三十五話「逃避」
「そっか、襲撃されたのは俺達だけか」
行軍ルートが上空と地上で違ったからか、合流したクレインさんの話では魔物に遭遇したこともなければ襲撃されたこともないとのことだった。
「まぁ、空を飛ぶ魔物の主要な生息域は村の向こうの渓谷とかだろうし、遭遇しなくても不思議はないんだけどね」
逆に言うなら目的地でもある渓谷に向かえばその空を飛ぶ魔物とやり合うことになる可能性が高いということでもあり。
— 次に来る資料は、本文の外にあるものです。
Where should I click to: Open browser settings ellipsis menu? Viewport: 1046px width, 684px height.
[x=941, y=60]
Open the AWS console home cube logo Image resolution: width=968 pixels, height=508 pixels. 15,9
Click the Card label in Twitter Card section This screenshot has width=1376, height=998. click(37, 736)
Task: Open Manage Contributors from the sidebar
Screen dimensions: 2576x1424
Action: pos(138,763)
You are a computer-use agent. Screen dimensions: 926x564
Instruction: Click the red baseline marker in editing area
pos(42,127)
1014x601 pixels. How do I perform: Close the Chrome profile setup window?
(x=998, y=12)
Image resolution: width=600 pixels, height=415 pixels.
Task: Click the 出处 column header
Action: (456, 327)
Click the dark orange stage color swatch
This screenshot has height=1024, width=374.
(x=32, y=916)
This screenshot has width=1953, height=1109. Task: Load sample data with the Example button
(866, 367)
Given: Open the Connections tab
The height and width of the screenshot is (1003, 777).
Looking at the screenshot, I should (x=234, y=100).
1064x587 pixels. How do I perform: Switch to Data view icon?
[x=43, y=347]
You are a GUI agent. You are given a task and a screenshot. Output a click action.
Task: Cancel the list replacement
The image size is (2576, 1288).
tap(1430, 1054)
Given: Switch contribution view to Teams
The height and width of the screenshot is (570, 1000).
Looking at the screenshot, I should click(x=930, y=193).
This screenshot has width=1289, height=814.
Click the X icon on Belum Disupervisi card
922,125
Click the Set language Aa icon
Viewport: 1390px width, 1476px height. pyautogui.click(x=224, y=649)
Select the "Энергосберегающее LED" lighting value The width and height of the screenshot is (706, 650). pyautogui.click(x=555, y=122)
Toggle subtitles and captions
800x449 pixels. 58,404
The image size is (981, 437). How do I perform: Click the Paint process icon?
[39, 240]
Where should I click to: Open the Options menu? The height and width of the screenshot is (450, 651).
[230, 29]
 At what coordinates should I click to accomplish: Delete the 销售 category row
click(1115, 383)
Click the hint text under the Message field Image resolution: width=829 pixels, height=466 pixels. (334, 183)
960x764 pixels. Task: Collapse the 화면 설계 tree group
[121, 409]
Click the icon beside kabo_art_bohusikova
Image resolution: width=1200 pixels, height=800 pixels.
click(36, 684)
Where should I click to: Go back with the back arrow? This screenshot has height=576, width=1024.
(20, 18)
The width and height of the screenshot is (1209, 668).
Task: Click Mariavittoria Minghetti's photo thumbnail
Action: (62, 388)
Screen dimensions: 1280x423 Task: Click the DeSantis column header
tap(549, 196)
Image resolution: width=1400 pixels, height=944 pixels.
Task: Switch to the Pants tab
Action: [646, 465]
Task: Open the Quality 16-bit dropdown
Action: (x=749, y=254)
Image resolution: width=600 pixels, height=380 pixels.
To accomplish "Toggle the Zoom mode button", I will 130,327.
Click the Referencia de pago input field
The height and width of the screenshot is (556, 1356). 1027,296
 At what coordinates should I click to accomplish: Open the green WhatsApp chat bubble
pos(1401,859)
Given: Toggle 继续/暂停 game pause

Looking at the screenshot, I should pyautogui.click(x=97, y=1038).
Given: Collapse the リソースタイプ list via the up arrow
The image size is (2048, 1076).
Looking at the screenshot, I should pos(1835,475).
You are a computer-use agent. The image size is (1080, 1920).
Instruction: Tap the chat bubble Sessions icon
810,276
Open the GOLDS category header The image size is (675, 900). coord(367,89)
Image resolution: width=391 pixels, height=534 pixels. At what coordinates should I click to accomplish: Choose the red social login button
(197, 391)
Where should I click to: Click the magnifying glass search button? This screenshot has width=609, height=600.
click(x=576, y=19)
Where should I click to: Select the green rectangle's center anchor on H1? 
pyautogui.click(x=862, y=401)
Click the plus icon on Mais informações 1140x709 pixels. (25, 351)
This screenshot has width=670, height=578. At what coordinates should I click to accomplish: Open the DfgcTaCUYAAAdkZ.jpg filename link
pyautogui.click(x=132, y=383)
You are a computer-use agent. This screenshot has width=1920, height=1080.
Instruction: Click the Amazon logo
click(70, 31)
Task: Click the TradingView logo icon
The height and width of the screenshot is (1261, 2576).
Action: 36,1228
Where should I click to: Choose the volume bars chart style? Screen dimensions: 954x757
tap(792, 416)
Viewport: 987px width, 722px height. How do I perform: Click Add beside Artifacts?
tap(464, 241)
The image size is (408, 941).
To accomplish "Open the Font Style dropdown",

「ここまでで遭遇した魔物は地面を歩くタイプ、アンデッド化して味方にした奴らにできるのは石を投げることぐらいかな」
「おそらくは」
俺の推測をエリザが頷きと共に肯定し、次に俺が見たのは悪魔使いの女性。
「リサリア? 弱くていいならー、コーヴァクン引っ込めれば、インプとか複数呼べるよ」
「そっちは敵の強さ次第か」
それでも何らかの手段があるのは好ましい。どこかのモフモフ好き狂戦士なんかは一応剣風で遠距離攻撃も可能ではあるものの、放つのにタメが居るらしく、状況次第で迎撃が間に合わないこともありうるのだ。
「レイミルさんも空を飛ぶ召喚獣は使えたよね? 俺の罠も対空用に使えるのがいくつかあるし……」
治療師のカルマンさんは回復役だからはなから空を飛ぶ魔物との戦いでの戦力にカウントするつもりはない。
「さて」
残ったのはウサギ女勇者ともう一人。馬に跨った騎乗者の少女だ。空から襲ってくる魔物への攻撃手段はない。いや、アンデッドと同じで石を拾って投げるくらいはできるだろうか。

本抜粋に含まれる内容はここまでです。